On July 11 in Turin, in fact, they could not afford two things.

First, to show openly that there are still not the minimum institutional, political and material conditions from the top to draw a perspective of "overcoming", or at least of "mitigation" of austerity policies, that have marked the European landscape during the last four years. In fact, the key positions in the EU institutions are not yet defined, depriving the national governement of crucial interlocutors; after the EP election results, the balance of power within the European socialdemocracy, and between the ESP and EPP are still settling in; Draghi’s maneuvers on the interest rates in recent weeks are still insufficient to qualify a new role of the ECB in monetary policies that give a bit 'of oxygen to the European economies.

Second, to suffer, on the ground of  "public order management", the initiative of grassroots mobilization of the European social movements that promised to be particularly broad and determined against the summit.

In short the heads of government of the EU, facing an announced failure, have given up for the moment to stay in a media spotlight that could backfire, and they have instead decided to work behind the scenes to build a new era of governance, whose fundamental features begin to appear already clear. The point is, in this case embodied by Renzi’s leadership, to translate the social balance of power caused by four years of austerity in structural modifications of the economic-productive model and the framework of command on the living labor that accompanies it, catching at the same time that social consensus and leeway, dramatically reduced by the rigidity of recessionary policies.

There is no escape from the paradigm of financialization, indeed, and the structurally parasitic and anti-egalitarian character of the capitalistic rent applied with violence to the entire society, but ultimately destruction and restructuring of welfare systems, precarization of labor relations and entire life, use of mass impoverishment as the main lever for social blackmail and domination. The Italian Presidency of the EU, beyond the renewed rhetoric of "growth" that will accompany it, will do just fine-tune this hypothesis for the "post-austerity".

And we? We believe that social movements in Europe must act so seriously too.

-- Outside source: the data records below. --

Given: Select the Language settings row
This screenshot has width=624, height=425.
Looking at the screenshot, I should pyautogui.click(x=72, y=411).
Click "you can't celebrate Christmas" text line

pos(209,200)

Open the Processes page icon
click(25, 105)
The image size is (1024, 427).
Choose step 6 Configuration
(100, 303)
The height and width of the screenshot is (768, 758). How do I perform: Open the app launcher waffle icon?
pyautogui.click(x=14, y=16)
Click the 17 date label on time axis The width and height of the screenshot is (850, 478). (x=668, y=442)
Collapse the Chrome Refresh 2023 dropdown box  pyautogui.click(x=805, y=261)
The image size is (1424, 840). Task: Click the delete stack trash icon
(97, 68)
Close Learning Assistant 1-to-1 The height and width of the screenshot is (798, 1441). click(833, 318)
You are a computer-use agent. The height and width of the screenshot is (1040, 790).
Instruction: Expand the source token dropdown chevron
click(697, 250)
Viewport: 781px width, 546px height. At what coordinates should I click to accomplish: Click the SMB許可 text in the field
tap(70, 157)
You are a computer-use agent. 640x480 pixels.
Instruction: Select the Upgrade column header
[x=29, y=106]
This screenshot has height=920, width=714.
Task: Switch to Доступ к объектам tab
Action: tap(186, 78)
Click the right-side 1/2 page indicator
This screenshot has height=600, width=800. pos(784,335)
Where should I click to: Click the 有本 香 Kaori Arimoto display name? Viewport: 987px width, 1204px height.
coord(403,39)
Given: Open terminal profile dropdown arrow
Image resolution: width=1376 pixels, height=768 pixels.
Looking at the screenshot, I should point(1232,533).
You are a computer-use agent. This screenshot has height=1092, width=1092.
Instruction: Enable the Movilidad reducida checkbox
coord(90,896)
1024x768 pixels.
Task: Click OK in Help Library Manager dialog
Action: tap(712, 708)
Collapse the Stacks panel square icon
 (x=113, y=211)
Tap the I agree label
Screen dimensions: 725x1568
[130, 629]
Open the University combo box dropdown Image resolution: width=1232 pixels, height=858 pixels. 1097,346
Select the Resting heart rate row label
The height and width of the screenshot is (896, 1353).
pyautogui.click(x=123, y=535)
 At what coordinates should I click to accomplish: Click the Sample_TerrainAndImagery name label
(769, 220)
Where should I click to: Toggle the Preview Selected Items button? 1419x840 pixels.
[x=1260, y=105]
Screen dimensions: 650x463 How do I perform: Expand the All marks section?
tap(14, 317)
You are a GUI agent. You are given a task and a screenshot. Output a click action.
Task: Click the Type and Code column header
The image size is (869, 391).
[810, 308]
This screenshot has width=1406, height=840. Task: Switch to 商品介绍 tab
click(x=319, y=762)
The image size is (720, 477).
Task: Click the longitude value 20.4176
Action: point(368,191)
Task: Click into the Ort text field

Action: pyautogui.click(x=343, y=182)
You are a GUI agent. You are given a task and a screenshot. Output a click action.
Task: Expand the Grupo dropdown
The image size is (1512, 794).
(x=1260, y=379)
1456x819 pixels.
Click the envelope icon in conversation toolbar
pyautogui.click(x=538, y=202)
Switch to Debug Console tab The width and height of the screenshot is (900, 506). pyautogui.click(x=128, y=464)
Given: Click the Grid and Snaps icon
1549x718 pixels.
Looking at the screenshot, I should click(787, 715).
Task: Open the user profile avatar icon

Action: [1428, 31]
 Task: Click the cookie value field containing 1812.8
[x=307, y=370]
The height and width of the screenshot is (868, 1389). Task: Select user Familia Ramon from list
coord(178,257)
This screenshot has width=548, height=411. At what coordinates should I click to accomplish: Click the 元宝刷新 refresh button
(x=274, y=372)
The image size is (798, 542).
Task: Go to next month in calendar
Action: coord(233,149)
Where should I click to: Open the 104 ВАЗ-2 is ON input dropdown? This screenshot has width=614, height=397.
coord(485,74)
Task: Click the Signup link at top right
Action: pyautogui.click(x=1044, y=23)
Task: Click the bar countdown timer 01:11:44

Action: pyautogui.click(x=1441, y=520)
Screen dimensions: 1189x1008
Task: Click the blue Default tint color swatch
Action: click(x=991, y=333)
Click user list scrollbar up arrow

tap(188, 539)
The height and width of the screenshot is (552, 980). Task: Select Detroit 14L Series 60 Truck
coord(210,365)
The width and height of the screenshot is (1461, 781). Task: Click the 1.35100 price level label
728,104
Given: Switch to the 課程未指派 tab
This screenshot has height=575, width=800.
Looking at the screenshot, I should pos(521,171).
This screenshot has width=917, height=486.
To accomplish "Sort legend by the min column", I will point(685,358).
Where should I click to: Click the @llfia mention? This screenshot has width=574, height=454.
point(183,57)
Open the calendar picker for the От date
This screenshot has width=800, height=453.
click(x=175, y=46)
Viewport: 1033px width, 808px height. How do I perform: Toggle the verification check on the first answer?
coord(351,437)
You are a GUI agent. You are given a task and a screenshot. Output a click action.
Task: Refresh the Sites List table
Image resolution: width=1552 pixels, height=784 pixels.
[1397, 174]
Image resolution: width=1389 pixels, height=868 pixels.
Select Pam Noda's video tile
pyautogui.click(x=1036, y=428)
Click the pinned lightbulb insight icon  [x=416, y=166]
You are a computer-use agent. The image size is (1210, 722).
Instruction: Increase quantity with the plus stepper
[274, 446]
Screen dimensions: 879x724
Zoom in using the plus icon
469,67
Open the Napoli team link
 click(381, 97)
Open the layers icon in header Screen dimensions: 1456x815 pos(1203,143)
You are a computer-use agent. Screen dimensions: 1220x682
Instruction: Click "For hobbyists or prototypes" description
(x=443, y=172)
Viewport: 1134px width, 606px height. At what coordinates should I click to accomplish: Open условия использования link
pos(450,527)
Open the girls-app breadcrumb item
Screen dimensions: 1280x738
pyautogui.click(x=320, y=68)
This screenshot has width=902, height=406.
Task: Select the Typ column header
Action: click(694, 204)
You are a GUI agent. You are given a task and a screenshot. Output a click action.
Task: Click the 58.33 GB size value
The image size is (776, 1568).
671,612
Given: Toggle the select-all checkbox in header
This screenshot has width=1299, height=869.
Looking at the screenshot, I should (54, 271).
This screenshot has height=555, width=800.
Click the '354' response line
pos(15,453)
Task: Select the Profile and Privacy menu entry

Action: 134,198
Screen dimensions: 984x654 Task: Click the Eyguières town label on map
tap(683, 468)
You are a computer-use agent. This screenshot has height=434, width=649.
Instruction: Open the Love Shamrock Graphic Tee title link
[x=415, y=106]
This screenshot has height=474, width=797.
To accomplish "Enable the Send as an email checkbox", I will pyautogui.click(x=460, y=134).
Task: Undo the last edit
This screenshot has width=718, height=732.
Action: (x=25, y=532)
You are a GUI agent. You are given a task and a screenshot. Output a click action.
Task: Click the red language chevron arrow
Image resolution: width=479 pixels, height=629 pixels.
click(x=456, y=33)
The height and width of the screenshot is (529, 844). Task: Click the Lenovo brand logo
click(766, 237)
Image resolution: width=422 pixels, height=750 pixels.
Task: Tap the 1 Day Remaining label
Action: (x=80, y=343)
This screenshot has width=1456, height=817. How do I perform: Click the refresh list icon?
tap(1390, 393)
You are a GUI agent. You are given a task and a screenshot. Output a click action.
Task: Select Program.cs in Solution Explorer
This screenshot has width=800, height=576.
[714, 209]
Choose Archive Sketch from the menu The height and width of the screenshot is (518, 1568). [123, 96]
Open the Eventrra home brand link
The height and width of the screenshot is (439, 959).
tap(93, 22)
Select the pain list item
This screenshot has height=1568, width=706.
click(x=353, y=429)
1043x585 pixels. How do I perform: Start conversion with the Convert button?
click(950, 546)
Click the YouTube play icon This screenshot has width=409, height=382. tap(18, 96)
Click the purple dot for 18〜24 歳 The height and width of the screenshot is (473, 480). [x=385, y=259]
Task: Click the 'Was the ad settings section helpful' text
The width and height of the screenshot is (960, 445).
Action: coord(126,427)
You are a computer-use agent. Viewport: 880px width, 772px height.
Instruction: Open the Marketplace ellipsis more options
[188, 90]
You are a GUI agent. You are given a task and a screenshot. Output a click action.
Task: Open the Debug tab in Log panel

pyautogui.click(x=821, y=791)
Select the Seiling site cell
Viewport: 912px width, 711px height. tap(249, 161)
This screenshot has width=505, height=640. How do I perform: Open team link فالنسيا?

At least we have to try. The initiatives of decentralized "may of Solidarity" and everything that was put in motion towards Turin - as well as the vitality of conflicts spread to the four corners of the continent, from the struggles of the workers of the logistics, to those of migrants and refugees against the borders to those of local communities against the big infrastructural projects - show that there is finally defining a common space of ​​social and political action in Europe, natural and immediate antagonist of capitalist management of the crisis, which is reorienting its governance. And this is the ground on which we must insist, taking on the rich eterogenity of our experiences as a basis on which to build an agenda of shared mobilization, autonomous from the institutional calendar, in which the reasons and the strength of constituent social conflicts in Europe may find appropriate and powerful expression. We must try to launch, and to make living within each local battle, a European semester of the struggles that act to extend, generalize and practicing the claims of basic income and rights, commons and freedom of movement, which are already shared fields of initiative.

We must try to imagine how this agenda will also be able to translate - from mid-October - in one or more days of pan-European social and urban strike, capable of blocking everywhere productive and reproductive activities, simultaneously invading streets and squares, to live in the ways of tackling a possible radical alternative.

The meeting on Sunday, June 29, in Sherwood Festival will be an opportunity, immediately trans-national, of  discussion open to anyone interested in these proposals for mobilization. The first of many - from the July 11/13 camp in Val Susa to the September meeting of the coalition Blockupy - which, promoted by different actors, will constitute as many stages to built from the bottom a European semester of struggles, capable of seriously hurting to those who would like to write our future without us.